Somanymistakes I'm sorry you had all the anxiety problems - sounds like a mix of bad timing with the tombstone ad at an impressionable age, the fact that you're a nurse, and your mother's view of sex. At least you got it sussed eventually - and I hope you are now having an amazing sex life!!
In the 80s I spent most of my time working abroad. I saw the ad and basically thought it had nothing to do with me so although it had an impact as a "terrible disease" it's just nothing I thought I'd ever get. I understand that those for whom it did have an impact might think "why do I want to get tested and know" considering the side effects of the meds then! Also the fact people didn't start meds straight away, unlike nowadays. they started when their immune system stated to fail mostly.
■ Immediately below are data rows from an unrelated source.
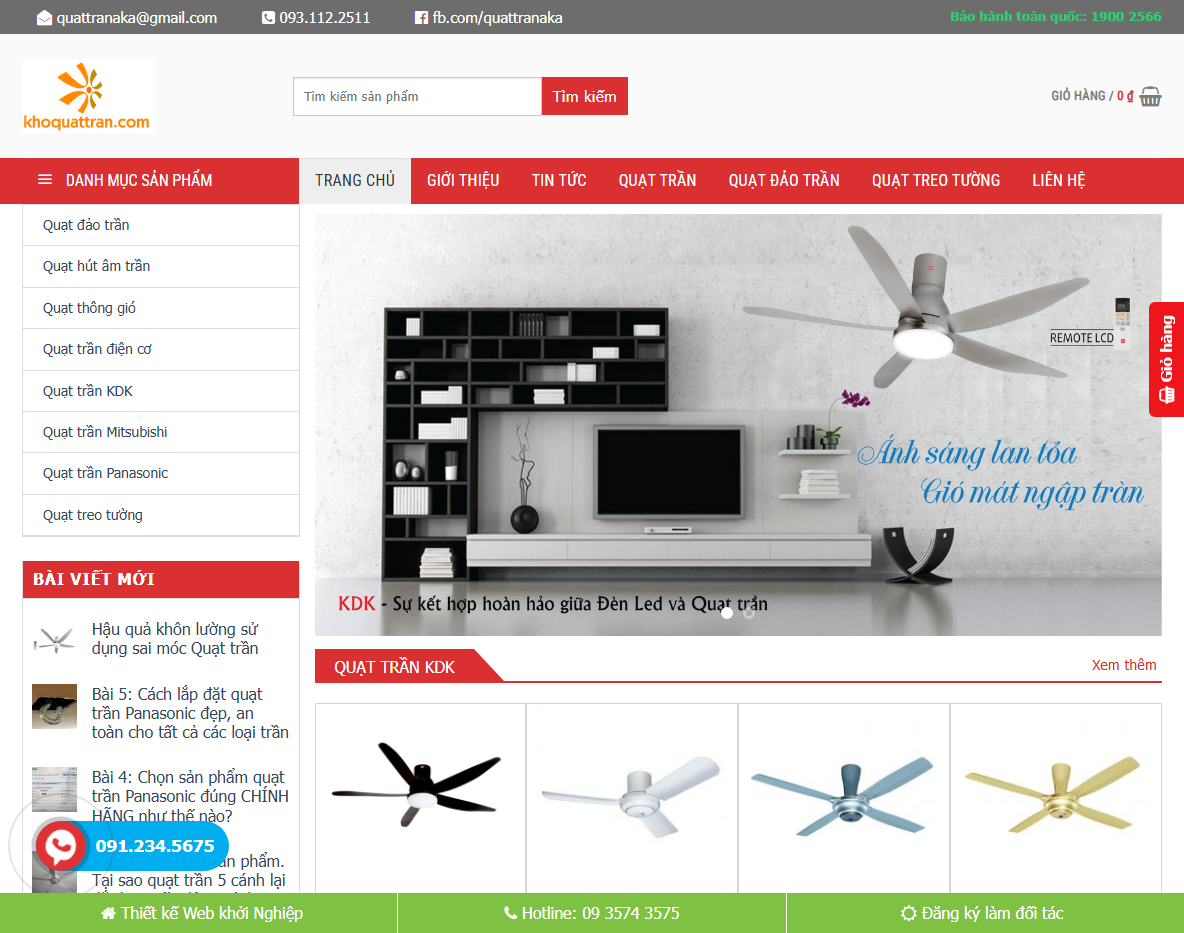Click the phone icon beside Hotline 09 3574 3575
The width and height of the screenshot is (1184, 933).
click(509, 913)
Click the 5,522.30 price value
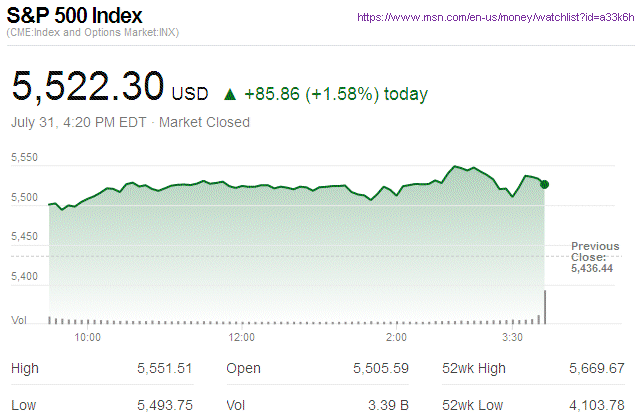Image resolution: width=640 pixels, height=420 pixels. (x=88, y=87)
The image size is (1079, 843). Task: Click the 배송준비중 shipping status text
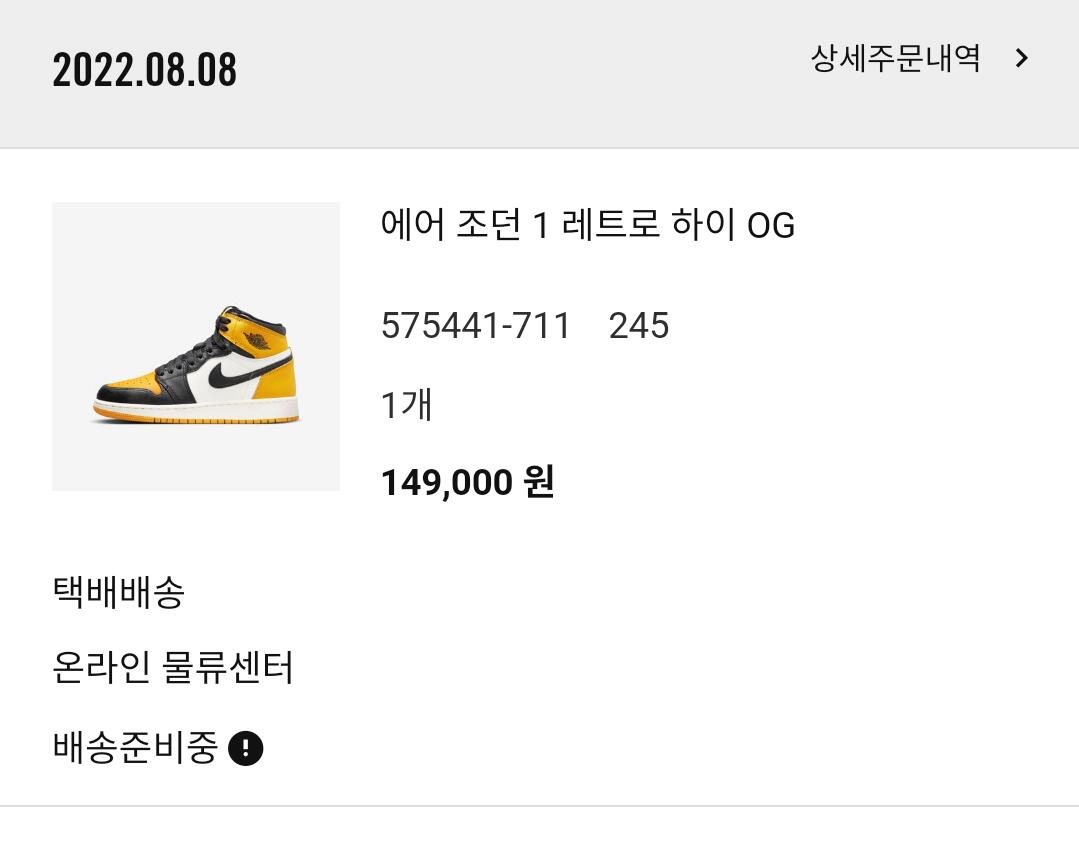point(135,747)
You might be interested to know though that HIV anxiety is still a thing with a lot of people - and not just older people. People still get scared shitless that they've got it from someone of "unknown status" from, say a blow job, or protected sex where the condom slipped a little (but didn't come off or shred so no risk) or sharing equipment, say, at the hairdressers, or believing the rumours about it being in food. they almost try to talk themselves into having it!
Btw although needles stick injuries and transmission have been known - albeit rarely) in hospital settings, there has not been one recorded case of HIV transmission in stepping on a discarded needle. And you can't get it from toilet seats - I'm sure you know that now!
Re your question about telling my girls - I have no idea if they have told anyone else, but I don't think so. When I told them I made sure there was someone else for them to talk to - for one DD a mutual friend, and the other her bf who would be really laid back about it (she said later she didn't tell him though). Really it's up to anyone I tell if they tell anyone else and that is something I cannot control. However by people talking about it with others - eg other mothers with their kids, it helps raise awareness. My parents are dead and I don't honestly know if I would have told them. They were pretty old fashioned and would have been mortified I should imagine. However I know of others who have told their parents, who have been great and really supportive.
I have told a few friends, some of whom have been really wonderful. The problem with HIV is the more you feel you have to keep it a secret, the more you feel self stigmatised by it IYSWIM. A lot of people feel for various reasons that they can't tell anyone IRL, and can become really isolated by it as a result.